++++ Source document
Selecting poems to share as National Poetry Month starts to wind down, I also came across a note from a phantom from the past – someone who was startlingly insensitive in the ‘heyday’ of our acquaintance but occasionally comes up with something both sweet and thought-provoking now.

On relationships/sharing space and time with someone: “I think it’s more about understanding the necessity of being able to share and sustain the vital moment-to-moment microbial details with someone, which has nothing to do with the legendary impacts of romantic impressions that soon become questionable – perhaps not finding this in someone is where your ‘incapable’ lies presently. After all, your details are lovely – slow, patient and kind – whether you recognise it or not. One of those sayings that has given me access to a different perspective has been floating over me lately, ‘Above all else, know thyself’.”
++++++++
++++ Supplied records
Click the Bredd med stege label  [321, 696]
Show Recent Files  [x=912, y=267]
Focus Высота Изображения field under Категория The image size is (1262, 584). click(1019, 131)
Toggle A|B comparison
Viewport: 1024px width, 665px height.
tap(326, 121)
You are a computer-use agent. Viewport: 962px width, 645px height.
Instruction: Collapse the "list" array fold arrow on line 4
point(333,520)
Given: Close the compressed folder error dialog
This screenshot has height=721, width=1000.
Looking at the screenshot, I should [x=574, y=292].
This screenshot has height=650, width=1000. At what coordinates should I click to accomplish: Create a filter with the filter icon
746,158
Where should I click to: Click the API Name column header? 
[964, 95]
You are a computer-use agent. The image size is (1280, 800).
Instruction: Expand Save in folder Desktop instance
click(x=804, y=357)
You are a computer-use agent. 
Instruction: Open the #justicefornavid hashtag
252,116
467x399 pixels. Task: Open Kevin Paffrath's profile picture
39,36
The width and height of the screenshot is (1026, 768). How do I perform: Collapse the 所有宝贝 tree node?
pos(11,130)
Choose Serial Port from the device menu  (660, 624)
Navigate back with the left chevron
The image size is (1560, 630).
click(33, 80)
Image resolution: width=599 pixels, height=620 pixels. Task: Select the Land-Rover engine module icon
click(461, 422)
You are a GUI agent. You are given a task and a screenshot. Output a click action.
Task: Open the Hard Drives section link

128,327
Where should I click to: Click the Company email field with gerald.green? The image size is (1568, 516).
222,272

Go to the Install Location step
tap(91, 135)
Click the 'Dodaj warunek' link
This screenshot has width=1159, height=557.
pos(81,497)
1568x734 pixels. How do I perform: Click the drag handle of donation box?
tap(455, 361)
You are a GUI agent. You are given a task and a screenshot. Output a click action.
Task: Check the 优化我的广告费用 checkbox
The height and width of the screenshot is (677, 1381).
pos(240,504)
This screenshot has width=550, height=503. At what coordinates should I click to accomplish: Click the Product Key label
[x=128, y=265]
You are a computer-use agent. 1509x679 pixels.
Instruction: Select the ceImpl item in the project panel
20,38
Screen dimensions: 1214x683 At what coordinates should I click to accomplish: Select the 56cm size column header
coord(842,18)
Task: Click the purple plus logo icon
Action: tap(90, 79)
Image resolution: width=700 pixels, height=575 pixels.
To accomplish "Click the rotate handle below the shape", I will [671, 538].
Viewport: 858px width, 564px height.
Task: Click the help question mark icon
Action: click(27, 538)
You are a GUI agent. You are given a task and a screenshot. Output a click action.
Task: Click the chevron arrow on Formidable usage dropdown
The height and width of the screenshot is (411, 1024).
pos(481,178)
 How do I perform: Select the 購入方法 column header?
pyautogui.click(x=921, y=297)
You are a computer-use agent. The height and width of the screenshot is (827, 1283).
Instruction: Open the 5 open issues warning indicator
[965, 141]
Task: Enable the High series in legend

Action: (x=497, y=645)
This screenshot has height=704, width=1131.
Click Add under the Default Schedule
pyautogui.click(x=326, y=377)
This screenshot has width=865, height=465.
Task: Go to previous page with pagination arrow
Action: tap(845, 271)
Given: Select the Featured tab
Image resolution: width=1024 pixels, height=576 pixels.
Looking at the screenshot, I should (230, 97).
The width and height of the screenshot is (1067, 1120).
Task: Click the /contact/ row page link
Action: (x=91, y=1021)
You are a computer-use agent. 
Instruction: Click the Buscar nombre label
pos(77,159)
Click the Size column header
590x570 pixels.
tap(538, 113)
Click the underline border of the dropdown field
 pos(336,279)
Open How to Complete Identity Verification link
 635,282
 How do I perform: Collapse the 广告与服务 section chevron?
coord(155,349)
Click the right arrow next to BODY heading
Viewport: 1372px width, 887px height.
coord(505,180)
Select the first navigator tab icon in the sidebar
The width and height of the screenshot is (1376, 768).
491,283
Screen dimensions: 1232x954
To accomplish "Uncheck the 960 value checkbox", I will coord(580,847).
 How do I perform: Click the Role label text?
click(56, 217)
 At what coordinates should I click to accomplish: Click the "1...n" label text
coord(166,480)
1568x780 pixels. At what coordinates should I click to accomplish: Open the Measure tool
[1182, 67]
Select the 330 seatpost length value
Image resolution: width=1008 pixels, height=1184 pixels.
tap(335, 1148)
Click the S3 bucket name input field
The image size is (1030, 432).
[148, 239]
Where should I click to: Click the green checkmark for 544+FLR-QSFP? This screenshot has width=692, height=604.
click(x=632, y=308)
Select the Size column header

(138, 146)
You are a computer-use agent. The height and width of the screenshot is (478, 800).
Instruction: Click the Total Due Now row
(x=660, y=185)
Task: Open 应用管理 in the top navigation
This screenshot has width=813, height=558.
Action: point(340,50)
++++++++
* _Task item A_: Rewrite the paragraph of the National Poetry Month post that begins "Selecting poems to share" as a shorter version that keeps its main facts.
* _Task item B_: Carry on the National Poetry Month post from the end of the quoted note.
The listing has nothing to do with the National Poetry Month post.

* _Final answer A_: While picking poems to share near the end of National Poetry Month, the writer found a note from a past acquaintance, someone once startlingly insensitive who now sometimes writes something sweet and thought-provoking.

* _Final answer B_:
And who will guide us back to friendship with and knowing of ourselves? …

 

Impossible Friendships
By Adam Zagajewski

For example, with someone who no longer is,
who exists only in yellowed letters.

Or long walks beside a stream,
whose depths hold hidden

porcelain cups—and the talks about philosophy
with a timid student or the postman.

A passerby with proud eyes
whom you’ll never know.

Friendship with this world, ever more perfect
(if not for the salty smell of blood).

The old man sipping coffee
in St.-Lazare, who reminds you of someone.

Faces flashing by
in local trains—

the happy faces of travelers headed perhaps
for a splendid ball, or a beheading.

And friendship with yourself
—since after all you don’t know who you are.